## Texto fornecido
Na Terra Santa do Piauí
Do campanário dobra o sino em sinal de penitência, ecoando o litúrgico tempo quaresmal. Baila solitário no arco de pedra, tangendo para bem longe os males e trazendo para bem perto os devotos do Bom Jesus dos Passos. Na noite mística da Fugida, a imagem do Senhor dos Passos, camuflada pelo docel roxo é levada ao Rosário, ali, apresentam-na na mais sublime das contemplações. Diante dos olhos dos cristãos, a feição divinal do filho de Deus, uma vez humanizado, se faz verbo no cântico do Miserere, que em coro suplicam: “tende piedade Senhor/ e sê clemente tua bondade/ apague o meu pecado/ e lava-me toda a minha culpa/ purifica-me de minha iniquidade.” O canto dolente é um reconhecimento das inenarráveis fraquezas humanas diante a Cristo.
No romper do dia seguinte, Oeiras amanhece mais roxa, pois o roxo é a insígnia do amor piedoso, a cor, se faz presente pelas ruas tão quanto nas roupas dos devotos, que por sua vez explicitam a fé sertaneja. No dia mais oeirense do ano os sinos anunciam os ritos sacros, uma convocação a viver um momento de contrição. Desses rituais um dos mais eloquentes é o Ofício do Passos, oração cantada que rememora a Paixão Santa de Cristo que se faz em meio a um misto de orações e ladainha... E assim intercedem a Cristo vergado pelo peso da cruz: “Dignai-vos, dai-me os socorros de vossa divina graça, aos vivos e defuntos perdão e descanso, a vossa Igreja paz e concórdia, a nós pecadores glória e vida eterna”... Nesse momento sacro a poesia dos versos toca profundamente nos coroações dos romeiros dos Passos.
Na tarde desse mesmo dia, os caminheiros aglomeram-se no entorno da Igreja do Rosário, quando desponta da porta principal a imagem do Senhor dos Passos carregado por seus devotos. Logo ali, no primeiro passo, uma moçoila ergue os braços e expõem à face de Cristo no sudário, eis o verdadeiro ícone (vera icona), que diante a referência linguística passou a ser chamada de Verônica, aquela que enxugou a face de Jesus no caminho do Gólgota. Mas por essas bandas do trópico, Verônica é popularmente chamada de Maria Beú em detrimento do cântico em que entoa: “Ò Vos ommes,que transitis perviam, atendite et videte se est dolor sicut dolor, dolor meus, meus, meus.” Assim, do latim erudito, fez-se a popular denominação.

## Dados de origem
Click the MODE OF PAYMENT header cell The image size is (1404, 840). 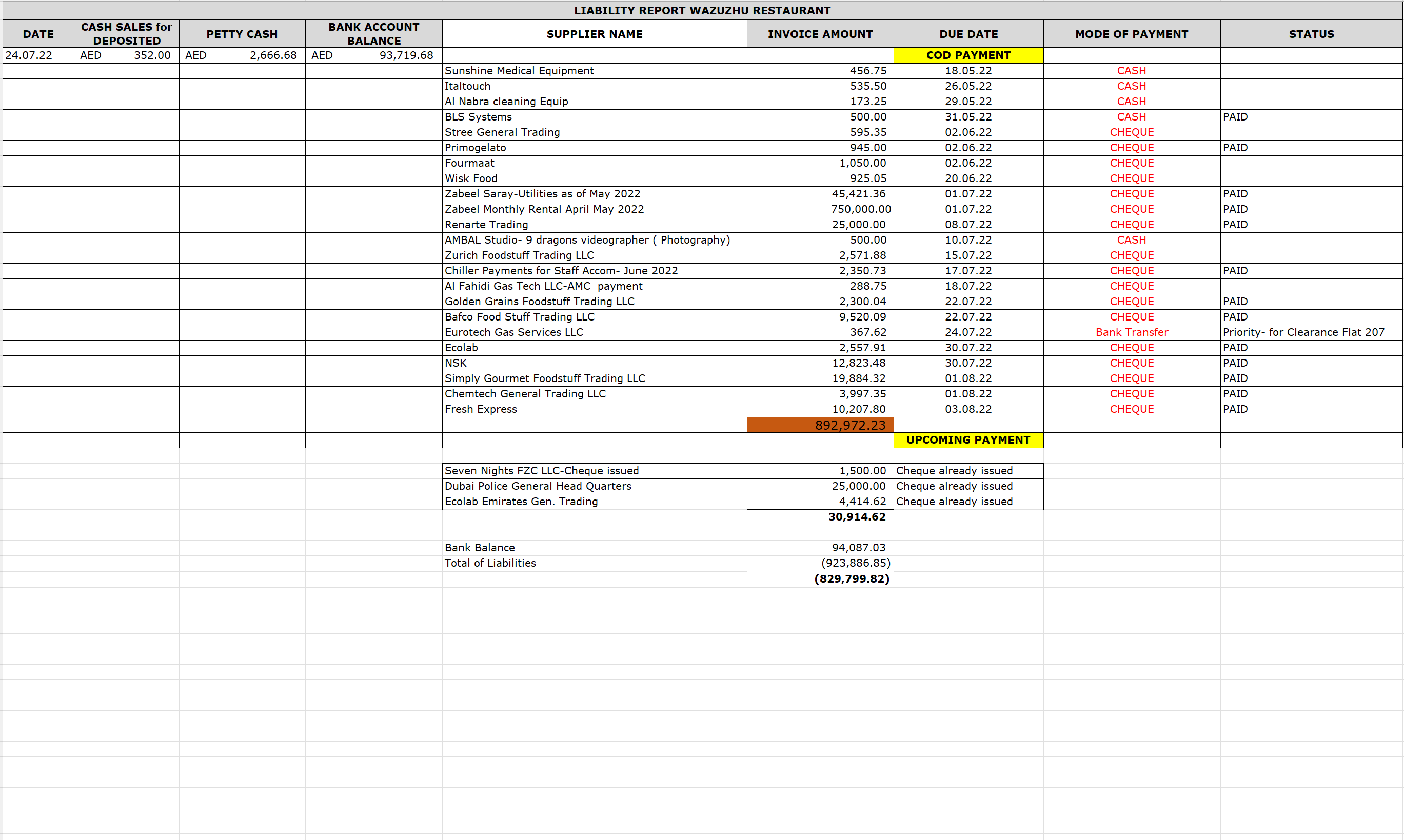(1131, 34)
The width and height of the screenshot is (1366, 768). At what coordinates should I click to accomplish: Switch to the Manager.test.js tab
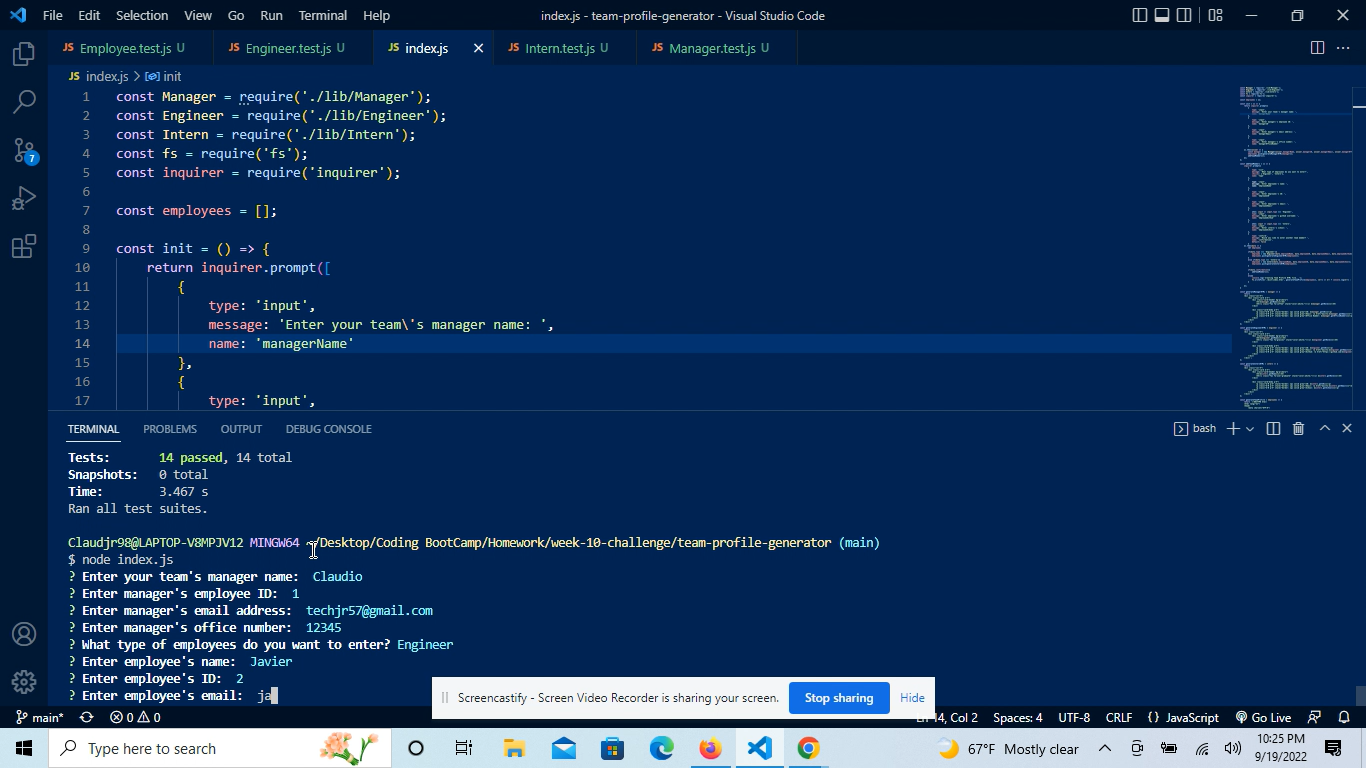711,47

## Instrução
Extraia do texto fornecido, sem nenhuma alteração, o trecho que se inicia nas palavras "No romper do" e termina logo depois de "romeiros dos Passos.".

## Resultado da tarefa
No romper do dia seguinte, Oeiras amanhece mais roxa, pois o roxo é a insígnia do amor piedoso, a cor, se faz presente pelas ruas tão quanto nas roupas dos devotos, que por sua vez explicitam a fé sertaneja. No dia mais oeirense do ano os sinos anunciam os ritos sacros, uma convocação a viver um momento de contrição. Desses rituais um dos mais eloquentes é o Ofício do Passos, oração cantada que rememora a Paixão Santa de Cristo que se faz em meio a um misto de orações e ladainha... E assim intercedem a Cristo vergado pelo peso da cruz: “Dignai-vos, dai-me os socorros de vossa divina graça, aos vivos e defuntos perdão e descanso, a vossa Igreja paz e concórdia, a nós pecadores glória e vida eterna”... Nesse momento sacro a poesia dos versos toca profundamente nos coroações dos romeiros dos Passos.